##### Extrait du texte

Il ne peut être question de créer là un second Gibraltar, pour deux raisons. Gibraltar est si petit, si étroit, si escarpé, si fortifié par la nature, que les hommes depuis Tarik, le général barbaresque, jusqu’aux ingénieurs anglais de nos jours, en passant par Charles-Quint, n’eurent pas trop de peine à le rendre imprenable de vive force. Ici on devrait barrer par des forts un isthme large de vingt à vingt-cinq kilomètres, hérisser de redoutes une périphérie d’environ quatre-vingts. Deuxième obstacle, si les colons tiennent à la protection navale de l’Angleterre, ils se soucieraient médiocrement de voir leur capitale prisonnière dans un formidable camp retranché avec une nombreuse garnison. L’intérêt de la défense se heurte à celui de l’autonomie.

C’est, d’ailleurs, chose curieuse que le partage de cette œuvre entre deux gouvernemens dont les vues politiques et militaires ne s’accordent pas toujours, puisqu’on a vu les organes du ministère du Cap contester au cabinet de Londres le droit de faire passer des troupes sur le territoire colonial sans son aveu. La Grande-Bretagne n’a rien déboursé pour la construction des forts, et, en un sens, certainement, elle gagnait beaucoup à éviter de si gros frais. Mais l’administration coloniale, qui a tout payé, se tient pour propriétaire, naturellement. Cela pourrait devenir matière à conflits assez graves. L’empire a fourni les canons ; il a l’air d’avoir donné ses meubles en nantissement de sa location.

##########

## Exercices
a - D'après le passage sur les forts et Gibraltar, quelle est la largeur de l'isthme qu'il faudrait barrer par des forts ?
b - Écrivez la suite du passage sur les forts et Gibraltar, en partant de sa dernière phrase.
La liste qui suit n'a aucun rôle à jouer ici.

##### Matériel fourni

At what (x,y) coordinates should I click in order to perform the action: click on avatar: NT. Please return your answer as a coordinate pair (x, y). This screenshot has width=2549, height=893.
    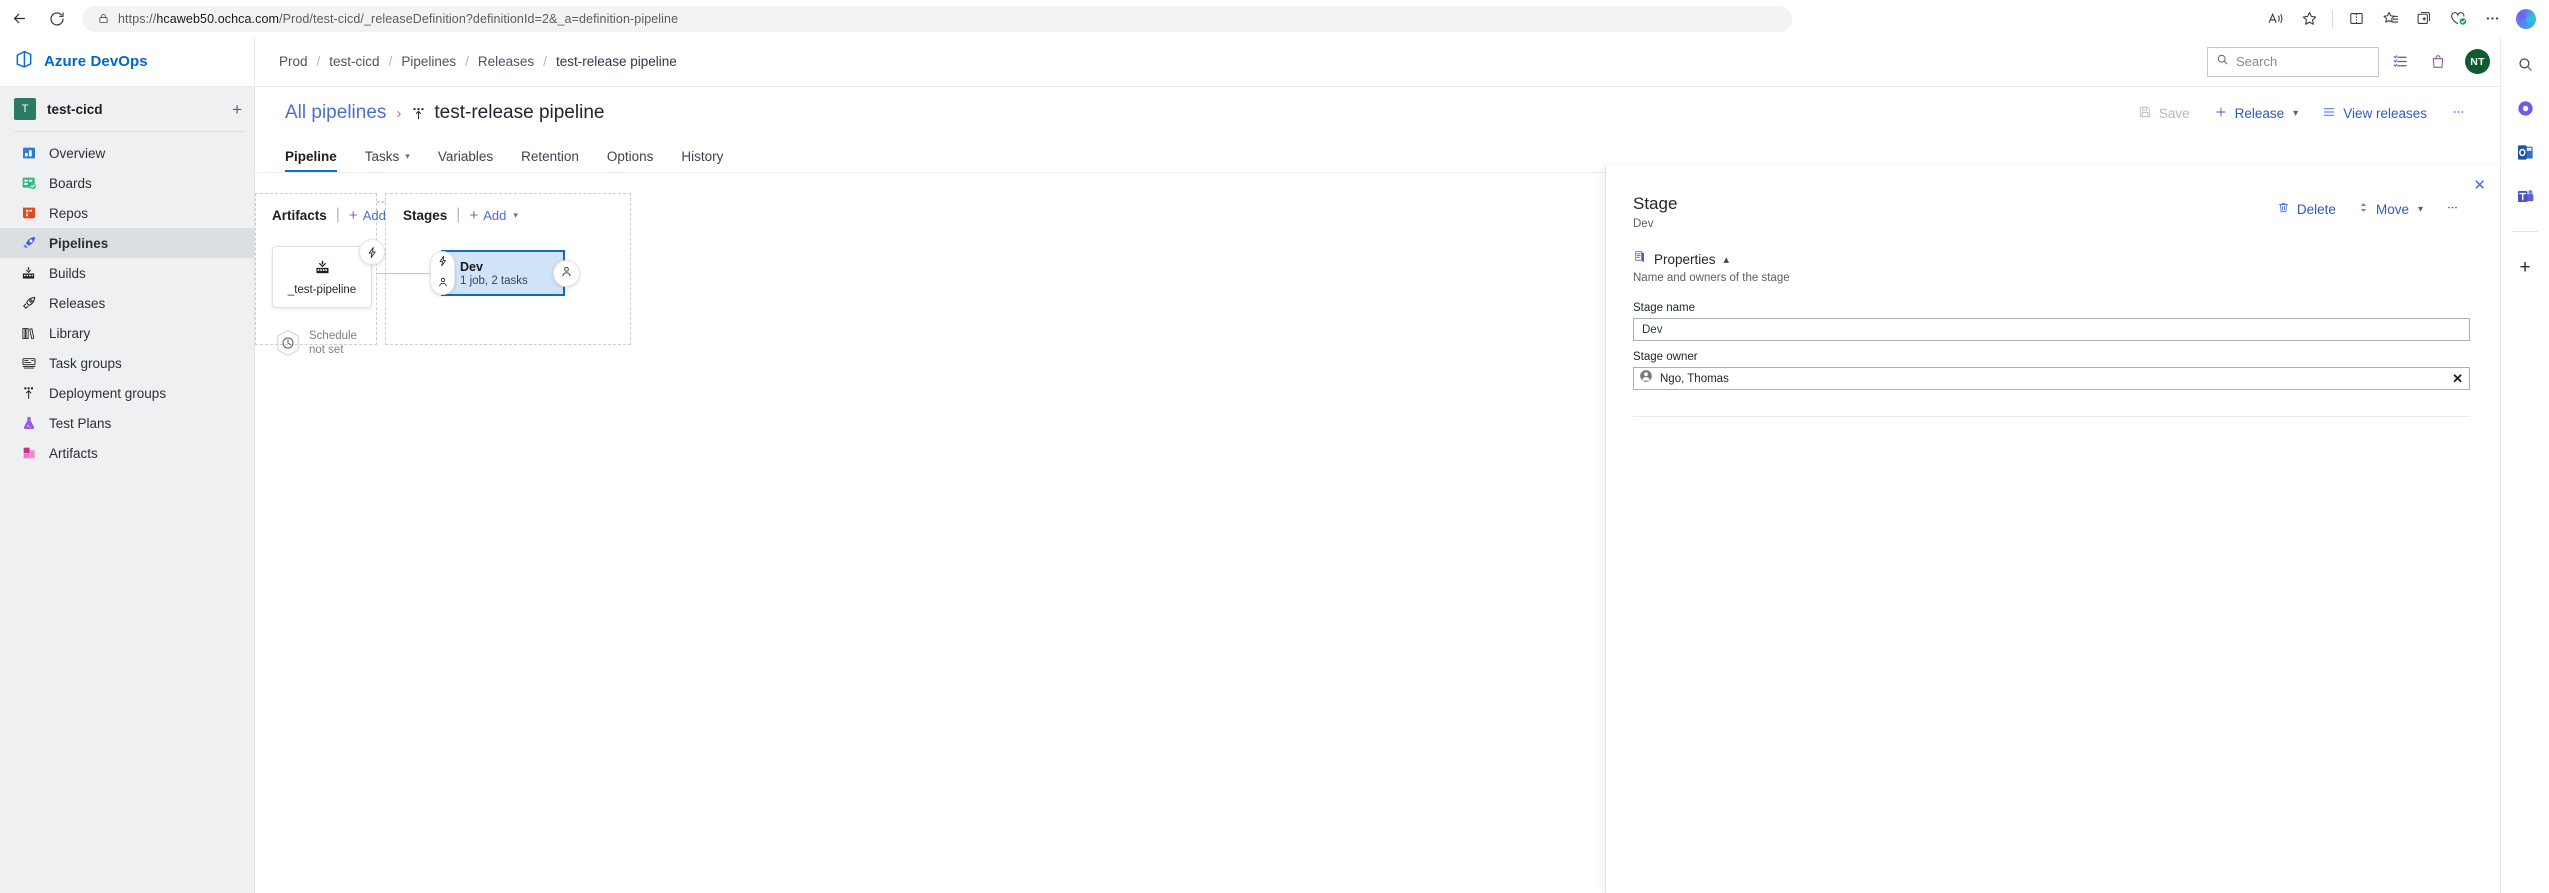
    Looking at the image, I should click on (2478, 62).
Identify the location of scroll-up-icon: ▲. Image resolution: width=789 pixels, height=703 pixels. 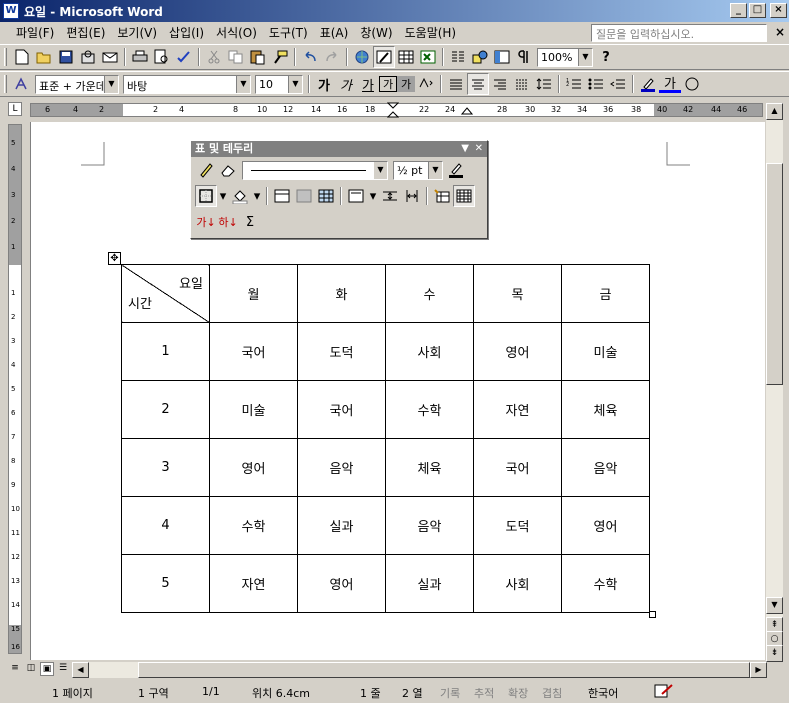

##########

## Corrigé
a - De vingt à vingt-cinq kilomètres.

b -
Voici maintenant la grosse question, et pourquoi, malgré tous ces travaux de défense, un journal du pays se croit obligé de raisonner sur l’hypothèse de la prise de Cape-Town. Les batteries et les casemates des deux ports, très belles, sont faites pour répondre à une attaque partie du large. Elles ne serviraient pas contre un ennemi débarqué, par le simple motif que, tournées face à la mer et abordées de dos, écrasées sous les feux des hauteurs environnantes, elles ne sauraient résister. Il se livrerait un combat dont la répétition générale eut lieu en 1889, celui de Constance pour ne pas dire de Dorking, car cette fois c’en est un authentique, quoique simulé, une opération de petite guerre. Dans une partie de la péninsule qu’aucun ouvrage ne protège, s’ouvre une baie large et profonde, parfaitement abritée, d’où partent deux routes superbes, conduisant l’une à Cape-Town, l’autre à Simon’s-Town par le col de Constance et des pentes aux vignobles fameux. Ce col fut le principal théâtre de l’action ; l’envahisseur venait de la baie et se replia, mais c’était dans le programme. Vainqueur, il entrait dans les forts.